SECTION 5.07 Prohibited Transfers.
(a) Any purported Transfer of a Note that is not a Permitted Transfer shall be null and void.
(b) In the case of a Transfer or attempted Transfer of Notes that is not a Permitted Transfer, the parties engaging or attempting to engage in such Transfer shall indemnify and hold harmless the Trust and the Note Holders from all costs, liability and damage that any of such parties may incur (including incremental tax liability and attorneys’ fees and expenses) as a result of such Transfer or attempted Transfer and efforts to enforce the indemnity granted hereby.
SECTION 5.08 Information.
(a) So long as any of the Notes are “restricted securities” within the meaning of Rule 144(a)(3) under the Securities Act, the Trustee shall, unless the Trust becomes subject to and complies with the reporting provisions of Section 13 or Section 15(d) of the Exchange Act provide to any Note Holder or to any prospective purchaser of Notes designated by a Note Holder upon the written request of such Note Holder or prospective purchaser, the information required to be provided by Rule 144A(d)(4), as amended, under the Securities Act provided the Trustee is in actual possession of such information. If the Trust becomes subject to the foregoing reporting requirements, the Depositor agrees to comply with such reporting requirements on behalf of the Trust.
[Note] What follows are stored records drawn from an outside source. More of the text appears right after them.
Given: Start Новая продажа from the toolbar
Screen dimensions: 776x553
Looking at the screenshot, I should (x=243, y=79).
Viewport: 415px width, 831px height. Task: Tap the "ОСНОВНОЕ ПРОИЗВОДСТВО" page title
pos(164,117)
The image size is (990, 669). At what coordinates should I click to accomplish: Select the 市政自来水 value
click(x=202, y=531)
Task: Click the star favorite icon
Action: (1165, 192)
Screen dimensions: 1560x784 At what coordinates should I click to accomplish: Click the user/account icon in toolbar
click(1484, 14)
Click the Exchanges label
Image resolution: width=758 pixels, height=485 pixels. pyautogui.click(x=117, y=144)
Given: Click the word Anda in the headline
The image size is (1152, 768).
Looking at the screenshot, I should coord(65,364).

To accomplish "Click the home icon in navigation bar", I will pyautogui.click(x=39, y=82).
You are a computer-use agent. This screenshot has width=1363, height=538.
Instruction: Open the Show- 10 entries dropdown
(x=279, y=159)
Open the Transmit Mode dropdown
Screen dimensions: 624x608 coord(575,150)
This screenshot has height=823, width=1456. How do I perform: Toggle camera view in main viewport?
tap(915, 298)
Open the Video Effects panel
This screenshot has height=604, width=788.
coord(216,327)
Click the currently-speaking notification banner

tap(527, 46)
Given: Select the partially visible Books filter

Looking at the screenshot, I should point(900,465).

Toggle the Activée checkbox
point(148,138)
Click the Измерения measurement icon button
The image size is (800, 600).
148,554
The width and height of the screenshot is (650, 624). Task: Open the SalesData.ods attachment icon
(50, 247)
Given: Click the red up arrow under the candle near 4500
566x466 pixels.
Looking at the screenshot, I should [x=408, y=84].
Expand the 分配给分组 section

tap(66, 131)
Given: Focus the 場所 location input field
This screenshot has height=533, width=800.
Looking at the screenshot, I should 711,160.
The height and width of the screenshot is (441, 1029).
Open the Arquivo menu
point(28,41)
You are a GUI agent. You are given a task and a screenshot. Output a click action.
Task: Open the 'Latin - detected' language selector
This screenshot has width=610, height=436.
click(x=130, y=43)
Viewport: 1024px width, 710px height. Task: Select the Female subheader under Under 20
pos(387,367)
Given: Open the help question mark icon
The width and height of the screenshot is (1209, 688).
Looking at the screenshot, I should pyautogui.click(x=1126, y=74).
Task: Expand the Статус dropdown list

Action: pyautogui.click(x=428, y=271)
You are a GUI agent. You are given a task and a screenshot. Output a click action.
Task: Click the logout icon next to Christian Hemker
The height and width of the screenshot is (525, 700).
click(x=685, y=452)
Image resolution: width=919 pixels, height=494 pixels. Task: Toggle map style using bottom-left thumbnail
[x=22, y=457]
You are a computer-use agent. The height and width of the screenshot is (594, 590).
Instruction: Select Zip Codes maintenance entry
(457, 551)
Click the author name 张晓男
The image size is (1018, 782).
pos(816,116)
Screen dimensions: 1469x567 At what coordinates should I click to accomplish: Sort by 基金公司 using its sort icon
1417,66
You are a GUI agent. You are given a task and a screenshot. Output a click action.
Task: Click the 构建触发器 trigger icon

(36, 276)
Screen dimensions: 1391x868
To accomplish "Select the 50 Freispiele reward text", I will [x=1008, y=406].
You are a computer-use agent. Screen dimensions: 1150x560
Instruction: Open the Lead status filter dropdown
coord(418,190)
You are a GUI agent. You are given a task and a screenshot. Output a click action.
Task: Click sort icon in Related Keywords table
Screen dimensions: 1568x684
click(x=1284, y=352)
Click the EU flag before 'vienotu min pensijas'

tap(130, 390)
(b) The Trustee shall distribute to Note Holders any information that is delivered by the Depositor to the Trustee pursuant to the Participation Agreement.
SECTION 5.09 Acts of Note Holders.
(a) Any request, demand, authorization, direction, notice, consent, waiver or other action provided by this Agreement to be given or taken by Note Holders may be embodied in and evidenced by one or more instruments of substantially similar tenor signed by such Note Holders in person or by agents duly appointed in writing; and, except as herein otherwise expressly provided, such action shall become effective when such instrument or instruments are delivered to the Trustee. Such instrument or instruments (and the action embodied therein and evidenced thereby) are herein sometimes referred to as the “Act” of the Note Holders signing such instrument or instruments. Proof of execution of any such instrument or of a writing appointing any such agent shall be sufficient for any purpose of this Agreement and conclusive in favor of the Trustee and the Trust, if made in the manner provided in this Section.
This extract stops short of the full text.